LSSU kinesiology faculty, students conduct heart health research project

SPartners Students

HEART-HEALTHY RESEARCHERS –A Lake Superior State University School of Kinesiology professor joins her three students in presenting results of a state-wide study designed to encourage a heart-healthy lifestyle in kids. Joining professor Jody Susi – from left, behind research posters – are Breanne Seaton (from Sault Ste. Marie, Ont.), Emili Quevillon (Sault Ste. Marie, Ont.), and Olivia Heimforth (Sault Ste. Marie, Mich.). The outreach initiative and research opportunity is part of the (S)Partners Heart Health Project, started three years ago by Michigan State University. (LSSU/John Shibley)

Lake Superior State University kinesiology students and faculty wrapped up a large multi-disciplinary research project that researched and encouraged heart health in Eastern Upper Peninsula kids. LSSU educated fifth-graders on healthy habits, and then measured how that information affected health and choices regarding physical activity and nutrition.

The outreach initiative and research opportunity is part of the (S)Partners Heart Health Project, started three years ago by Michigan State University. LSSU came on board this past spring as an additional programming site for the program.

Lake State’s School of Kinesiology helped the MSU-based project gather a comprehensive understanding of children’s heart health. The research allowed LSSU students gain knowledge and training necessary for conducting reliable and valid cardiovascular disease risk factor assessments and behavior surveys.

Kinesiology Professors Jody Susi and Eric Statt served as the primary researchers for the project. They worked with ten kinesiology students including senior students Emily Ferroni, Olivia Heimforth, Katlin Martin, Emili Quevillon, Breanne Seaton (LSSU student coordinator), Brandon Vernelli, and Claire Woiderski. Three juniors – April Kahgee, Jeannette Kymes, and Aurora MacKenzie – also participated in the research project.

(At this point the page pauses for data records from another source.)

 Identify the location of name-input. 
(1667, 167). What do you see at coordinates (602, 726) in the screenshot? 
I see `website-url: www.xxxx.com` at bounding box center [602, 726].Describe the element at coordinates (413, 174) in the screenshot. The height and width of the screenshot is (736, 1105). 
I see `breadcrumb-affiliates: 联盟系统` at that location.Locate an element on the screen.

Kinesiology students visited two fifth-grade classrooms in Rudyard, Mich., each week to talk about nutrition and physical activity. The LSSU students were required to meet for five hours per week to research, design, prepare, and practice for the weekly lessons. Each student researcher also completed training and passed a certification evaluation that allowed them to deliver pre- and post-measurement testing on the fifth-grade students.